··· EXCERPT TO READ ···
Non-Transient Non-Community Public Water System Sanitary Survey
A sanitary survey is an evaluation of a water system's facilities, operations and records to ensure the delivery of safe and reliable water for human consumption. In Wisconsin, the DNR conducts routine sanitary surveys of non-transient non-community (NN) water systems every five years. A NN public water system is a water system that regularly serves at least 25 of the same people over six months of the year. There is no charge for a sanitary survey completed by DNR staff.
The Environmental Protection Agency (EPA) established the Safe Drinking Water Act in 1974 to protect the quality of drinking water in the U.S. The DNR ensures drinking water in the state of Wisconsin follows the regulations provided in the Safe Drinking Water Act. Sanitary surveys are one of the criteria to meet the regulations of the EPA and the DNR.
Sanitary survey purpose
A routine sanitary survey is a five-year evaluation of water system facilities, operations and records used to identify conditions that may present a sanitary or public health risk. A sanitary survey may also be needed if a new well, new treatment system or any water system modifications are done. Proper operation and maintenance of your water system are essential for providing safe water to your consumers. The DNR's Drinking Water and Groundwater Program manages activities that affect the safety, quality and availability of drinking water to protect public health and water resources.
The sanitary survey is also an opportunity to discuss your water system with your DNR representative, ask questions, learn new strategies to optimize your system and identify potential problems before they lead to a public health risk. DNR representatives are a great resource for technical assistance, so don't hesitate to ask them questions or talk through options.
Sanitary survey process
Your DNR representative will contact a representative (for example the owner, operator or sampler) of your water system to schedule a convenient time for the survey. Typically, sanitary surveys are scheduled one to two weeks from the contact date. Depending on the size of your water system, the sanitary survey may take anywhere from ½ hour to several hours. The department recommends reviewing the Non-Transient Non-Community Sanitary Survey Fact Sheet in advance, so you are familiar with all survey elements. Reviewing information and organizing records ahead of time will help ensure a time-efficient and successful sanitary survey.
···
**SET PROBLEM 1**: Retype every line of the records, from "Open Kodowanie - 07 function" through "Viewport: 1372px width, 891px height.", without the pictures.
··· PROVIDED ENTRIES ···
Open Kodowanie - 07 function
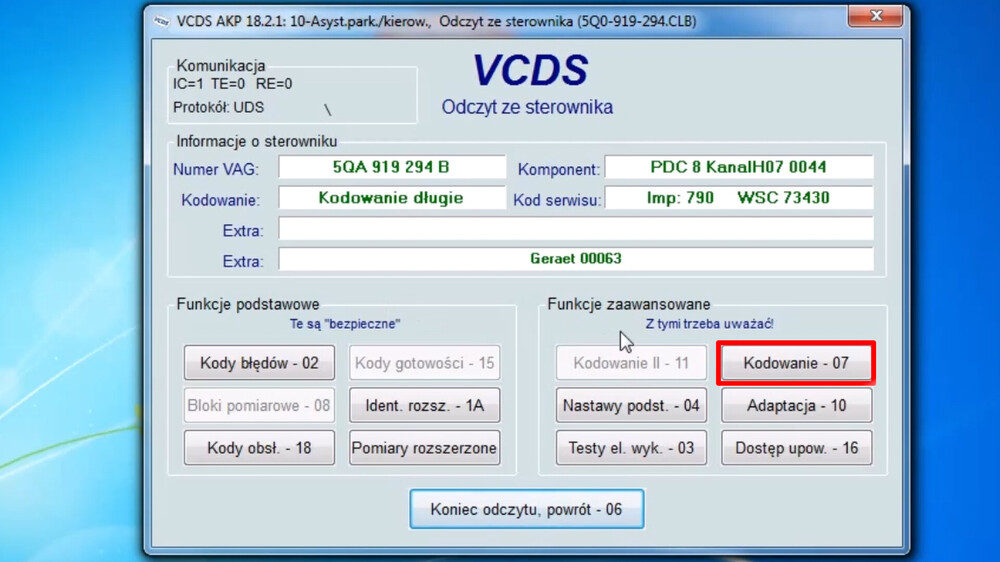1000x562 pixels. [797, 363]
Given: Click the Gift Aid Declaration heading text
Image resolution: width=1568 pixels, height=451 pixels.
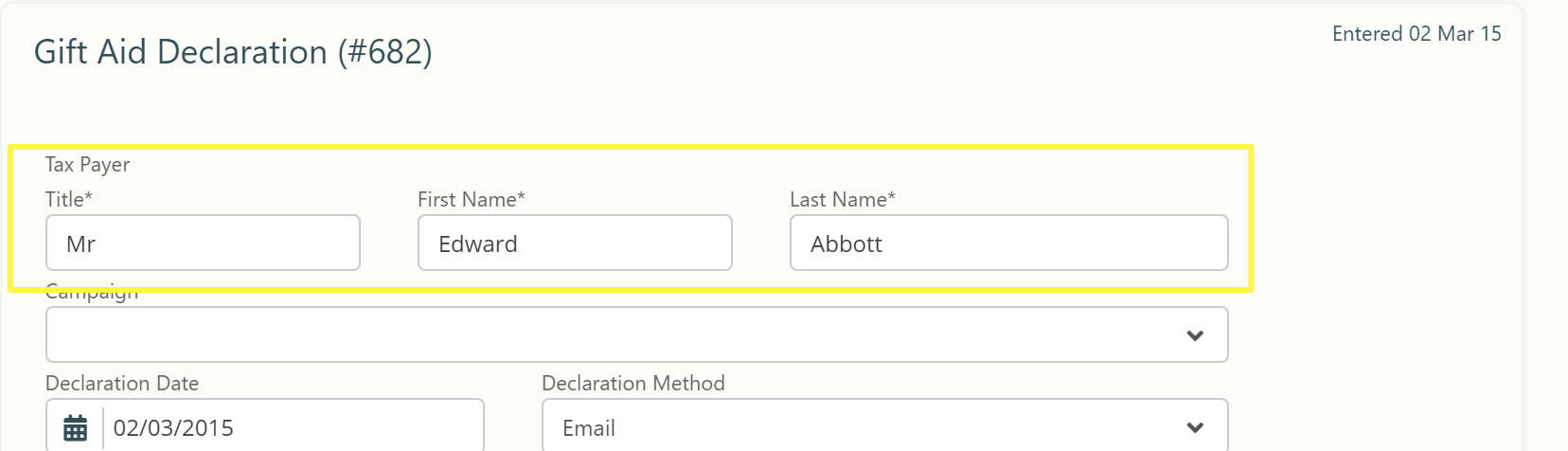Looking at the screenshot, I should click(181, 52).
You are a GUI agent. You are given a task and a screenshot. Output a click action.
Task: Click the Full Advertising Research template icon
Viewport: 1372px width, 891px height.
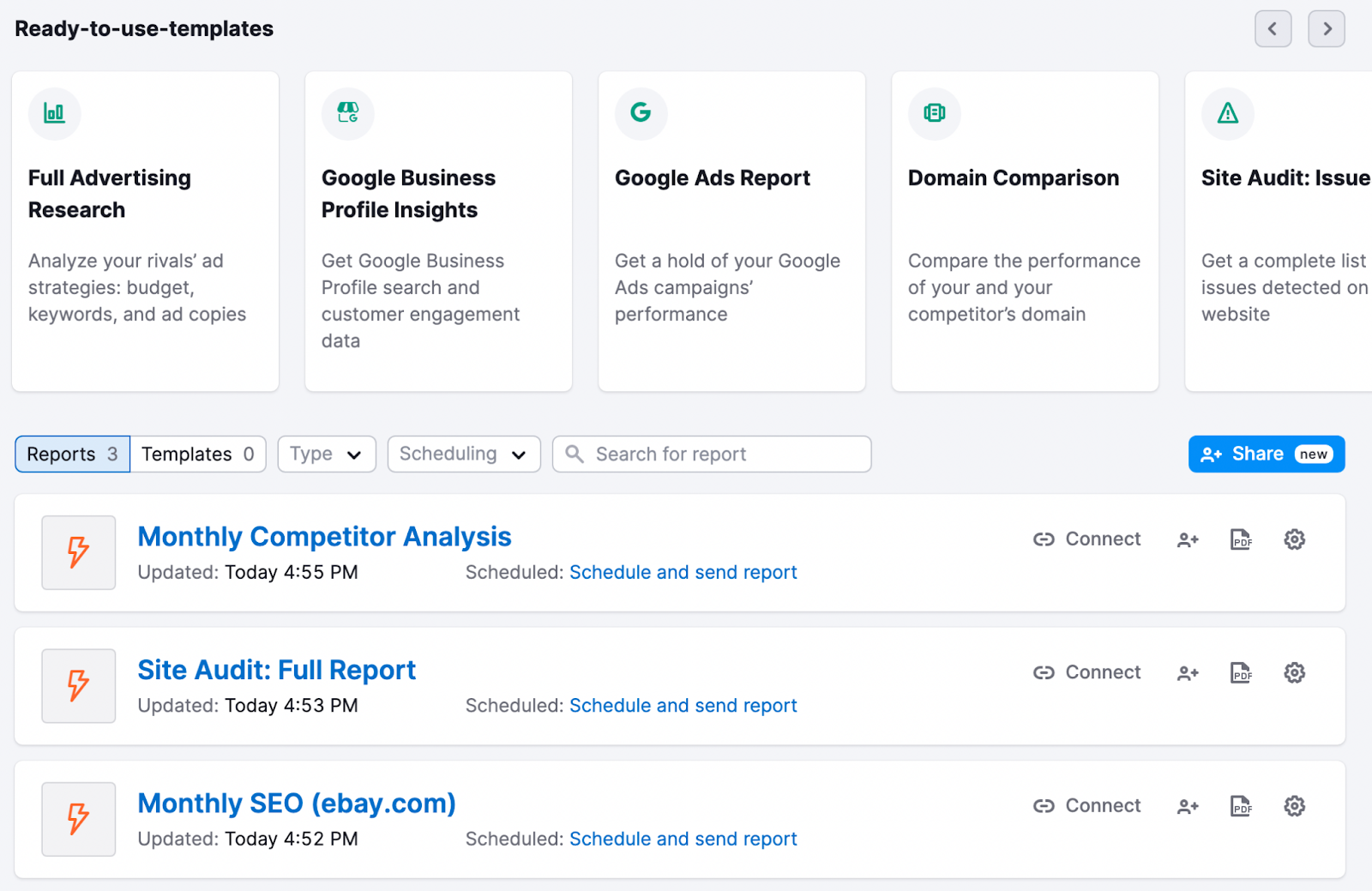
···
**SET PROBLEM 2**: Continue the text on the non-transient non-community sanitary survey, picking up after its last sentence.

**EXERCISE RESPONSE 1**:
Open Kodowanie - 07 function
1000x562 pixels. [797, 363]
Given: Click the Gift Aid Declaration heading text
Image resolution: width=1568 pixels, height=451 pixels.
Looking at the screenshot, I should click(181, 52).
You are a GUI agent. You are given a task and a screenshot. Output a click action.
Task: Click the Full Advertising Research template icon
Viewport: 1372px width, 891px height.

**EXERCISE RESPONSE 2**:
Your DNR representative will evaluate the physical construction, operation and maintenance of the entire water system during the sanitary survey. They will need to visit all wells on the property, pressure system equipment, treatment systems and distribution faucets used for sampling. Be prepared to access these locations (for example, bring keys for locks that need to be opened to fully observe all applicable water system components; clean up the area; make sure water system components are accessible.) Be prepared if you may also need to navigate snow, rain and cold temperatures. During the survey, your DNR representative will review past water quality data with you and may discuss any noticeable trends in the data. The monitoring site plan for your system will be reviewed and updated if needed.
At the end of the survey, your DNR representative will summarize the sanitary survey results. This will include a discussion to develop a plan and timetable for correcting any noted deficiencies. You will be sent a sanitary survey report with a summary and any noted deficiencies within 30 days of the sanitary survey.
Non-Transient Non-Community survey preparation
Sanitary surveys evaluate the adequacy of the water source and examine the facilities, equipment, operation, maintenance, monitoring, record keeping and any required public noticing. After the sanitary survey, you will receive a report with a summary of the inspection and an outline of any needed corrective actions that describe what needs to be done and due dates where applicable.
Review the prior sanitary survey report to identify any previously identified deficiencies. The department representative will verify the correction of previously identified deficiencies, so compiling documentation of when and how prior deficiencies were corrected will be helpful. If you can’t find a copy of the previous sanitary survey report, ask your DNR representative to provide you with a copy. Other records may be asked for during the survey, including plan approvals, treatment system operating reports or any enforcement documentation. Please have all water system records available for the sanitary survey as your DNR representative may ask to review them.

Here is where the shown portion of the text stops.